La Città Ticino quale luogo di incontro

La Città Ticino quale luogo di incontro

Vi ringrazio per l’invito a partecipare ancora una volta a un dibattito così importante. Per parlare di integrazione oggi farò riferimento a una città che negli ultimi anni ha continuato a ridefinirsi: Lugano. Una nuova Città, dapprima polo urbano e finanziario, poi nel 2004 con l’unione di Gandria, Città di frontiera, ed ora anche Comune almeno in parte di Valle, con le ultime aggregazioni. Un esempio dove aggregare significa garantire nuove opportunità di sviluppo alle periferie e quindi integrazione di più identità territoriali e culturali.

A fine 2013 gli abitanti di Lugano erano 67’200, di cui 38% stranieri. Questi dati propongono un momento di riflessione sui fenomeni migratori, in particolare quelli legati al mondo del lavoro e al processo di integrazione. I Comuni, che è bene ricordarlo sono i primi ad accogliere i nuovi arrivati, hanno un’importante responsabilità: attuare le pari opportunità, contemplare la pluralità migratoria, sfruttare il potenziale a disposizione ed esigere la responsabilità personale di ciascuno. Questi sono anche i principi di base del Piano di integrazione cantonale 2014 – 2017, che, come già più volte ribadito in altri incontri, costituisce un segno chiaro, inconfutabile e tangibile della volontà e dell’impegno del Ticino nel rispondere ai propri compiti istituzionali in materia di promozione dell’integrazione.

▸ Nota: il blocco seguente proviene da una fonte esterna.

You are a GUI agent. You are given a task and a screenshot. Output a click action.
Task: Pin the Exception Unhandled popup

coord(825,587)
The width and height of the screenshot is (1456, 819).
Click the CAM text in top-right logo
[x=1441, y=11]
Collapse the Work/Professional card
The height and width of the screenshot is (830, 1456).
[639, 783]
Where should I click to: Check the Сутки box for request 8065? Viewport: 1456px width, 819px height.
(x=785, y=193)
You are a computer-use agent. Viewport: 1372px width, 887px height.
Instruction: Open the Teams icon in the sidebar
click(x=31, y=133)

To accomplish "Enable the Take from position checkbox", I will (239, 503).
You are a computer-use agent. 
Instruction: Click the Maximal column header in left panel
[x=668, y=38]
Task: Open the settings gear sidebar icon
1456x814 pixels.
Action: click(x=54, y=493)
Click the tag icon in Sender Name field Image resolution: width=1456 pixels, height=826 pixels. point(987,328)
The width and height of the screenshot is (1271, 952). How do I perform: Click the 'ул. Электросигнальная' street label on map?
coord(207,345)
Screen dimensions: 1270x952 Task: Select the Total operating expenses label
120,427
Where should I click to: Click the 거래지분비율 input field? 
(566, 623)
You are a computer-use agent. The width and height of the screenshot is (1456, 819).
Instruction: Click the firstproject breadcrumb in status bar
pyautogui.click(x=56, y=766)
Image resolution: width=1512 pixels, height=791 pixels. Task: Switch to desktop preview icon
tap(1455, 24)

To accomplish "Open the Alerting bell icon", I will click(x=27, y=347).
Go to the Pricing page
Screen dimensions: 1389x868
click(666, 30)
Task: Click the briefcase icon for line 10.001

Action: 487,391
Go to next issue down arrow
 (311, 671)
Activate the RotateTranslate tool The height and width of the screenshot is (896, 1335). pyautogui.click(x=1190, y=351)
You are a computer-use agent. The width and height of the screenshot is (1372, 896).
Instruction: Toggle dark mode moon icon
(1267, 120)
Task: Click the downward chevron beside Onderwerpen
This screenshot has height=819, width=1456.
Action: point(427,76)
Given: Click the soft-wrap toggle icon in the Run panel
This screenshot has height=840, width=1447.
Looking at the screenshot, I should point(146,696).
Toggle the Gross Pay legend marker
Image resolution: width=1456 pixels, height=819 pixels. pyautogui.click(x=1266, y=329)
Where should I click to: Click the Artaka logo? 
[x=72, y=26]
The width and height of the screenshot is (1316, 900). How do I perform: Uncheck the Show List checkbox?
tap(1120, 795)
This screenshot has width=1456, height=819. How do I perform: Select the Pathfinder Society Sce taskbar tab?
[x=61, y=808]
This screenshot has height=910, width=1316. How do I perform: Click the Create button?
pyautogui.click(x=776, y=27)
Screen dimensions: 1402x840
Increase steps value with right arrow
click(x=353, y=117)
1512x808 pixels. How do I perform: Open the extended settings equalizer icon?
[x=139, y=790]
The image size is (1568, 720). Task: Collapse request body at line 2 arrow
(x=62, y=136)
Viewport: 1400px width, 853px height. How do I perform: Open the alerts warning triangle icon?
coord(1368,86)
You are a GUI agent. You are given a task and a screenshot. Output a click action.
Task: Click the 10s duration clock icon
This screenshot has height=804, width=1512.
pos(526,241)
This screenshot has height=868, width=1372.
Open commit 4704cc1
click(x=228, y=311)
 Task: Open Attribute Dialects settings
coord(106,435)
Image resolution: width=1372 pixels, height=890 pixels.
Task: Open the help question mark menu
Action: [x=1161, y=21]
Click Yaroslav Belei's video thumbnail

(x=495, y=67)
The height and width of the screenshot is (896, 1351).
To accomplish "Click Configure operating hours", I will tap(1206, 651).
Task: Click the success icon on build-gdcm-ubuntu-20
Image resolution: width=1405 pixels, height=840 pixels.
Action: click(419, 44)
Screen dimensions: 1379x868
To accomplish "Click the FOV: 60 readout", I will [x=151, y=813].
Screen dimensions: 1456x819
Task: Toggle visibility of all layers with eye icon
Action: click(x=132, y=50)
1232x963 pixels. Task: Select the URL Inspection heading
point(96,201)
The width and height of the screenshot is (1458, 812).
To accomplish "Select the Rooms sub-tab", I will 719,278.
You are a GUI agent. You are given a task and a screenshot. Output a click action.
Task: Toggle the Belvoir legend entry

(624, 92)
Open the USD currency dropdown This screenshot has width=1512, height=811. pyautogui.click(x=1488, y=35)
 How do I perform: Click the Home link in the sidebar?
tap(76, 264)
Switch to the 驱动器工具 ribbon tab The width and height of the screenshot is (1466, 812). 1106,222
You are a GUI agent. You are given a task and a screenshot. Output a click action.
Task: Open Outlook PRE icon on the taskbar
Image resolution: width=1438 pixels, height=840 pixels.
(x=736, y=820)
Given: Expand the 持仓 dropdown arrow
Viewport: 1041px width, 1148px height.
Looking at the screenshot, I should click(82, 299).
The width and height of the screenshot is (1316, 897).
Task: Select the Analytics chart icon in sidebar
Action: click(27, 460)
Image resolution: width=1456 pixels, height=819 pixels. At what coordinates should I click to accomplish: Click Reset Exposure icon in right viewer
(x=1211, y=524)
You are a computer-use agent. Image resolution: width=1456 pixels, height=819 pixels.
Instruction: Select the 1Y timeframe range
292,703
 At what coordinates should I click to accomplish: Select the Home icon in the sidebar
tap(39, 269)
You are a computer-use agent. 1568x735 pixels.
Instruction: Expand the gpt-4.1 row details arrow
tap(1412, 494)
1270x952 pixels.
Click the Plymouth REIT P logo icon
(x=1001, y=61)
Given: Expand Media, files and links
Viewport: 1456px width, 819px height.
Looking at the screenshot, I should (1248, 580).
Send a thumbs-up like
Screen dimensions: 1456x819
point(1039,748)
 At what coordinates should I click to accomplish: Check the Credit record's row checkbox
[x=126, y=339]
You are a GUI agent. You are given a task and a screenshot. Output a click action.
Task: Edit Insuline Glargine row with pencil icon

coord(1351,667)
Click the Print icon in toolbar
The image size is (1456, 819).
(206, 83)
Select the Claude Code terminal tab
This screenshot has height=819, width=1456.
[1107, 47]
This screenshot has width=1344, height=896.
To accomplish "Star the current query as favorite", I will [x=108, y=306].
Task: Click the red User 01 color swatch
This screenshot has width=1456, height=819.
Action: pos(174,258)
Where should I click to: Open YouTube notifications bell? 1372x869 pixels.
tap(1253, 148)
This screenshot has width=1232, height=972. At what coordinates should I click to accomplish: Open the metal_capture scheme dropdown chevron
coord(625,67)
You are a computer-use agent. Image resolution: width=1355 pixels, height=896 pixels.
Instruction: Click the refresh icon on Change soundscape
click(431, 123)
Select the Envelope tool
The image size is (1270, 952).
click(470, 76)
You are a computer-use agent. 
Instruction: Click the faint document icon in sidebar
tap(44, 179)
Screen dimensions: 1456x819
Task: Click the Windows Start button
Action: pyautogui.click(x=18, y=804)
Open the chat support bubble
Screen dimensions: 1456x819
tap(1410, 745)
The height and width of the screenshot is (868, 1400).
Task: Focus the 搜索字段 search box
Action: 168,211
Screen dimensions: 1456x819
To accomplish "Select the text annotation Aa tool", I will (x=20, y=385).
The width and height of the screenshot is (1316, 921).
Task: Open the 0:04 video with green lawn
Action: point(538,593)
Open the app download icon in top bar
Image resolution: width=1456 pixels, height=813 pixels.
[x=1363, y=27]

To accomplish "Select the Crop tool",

Quando si parla di integrazione è bene però non pensare solo alla difficoltà dello straniero. Oggi anche gli indigeni si trovano a dover affrontare dei cambiamenti a causa della crisi economica.

Già nel XIX e XX secolo avvenne il passaggio dalla vita rurale alla vita urbana, vista come luogo di nuove opportunità. La differenza di vita era totale, i ritmi del lavoro completamente diversi, e le relazioni sociali sempre più complesse ed ampie. La Storia è fatta di flussi e riflussi. Il destino volle che proprio queste terre, che furono incapaci di sfamare i propri figli nel passato, seppero offrire opportunità di lavoro a nuovi migranti. Negli Anni Cinquanta, grazie alle grandi opere, migliaia di persone di origine italiana emigrarono e lavorarono. Parallelamente si svilupparono attività industriali nelle Valli, realtà che diedero lavoro a migliaia di operai ticinesi, svizzeri e italiani di diverse regioni.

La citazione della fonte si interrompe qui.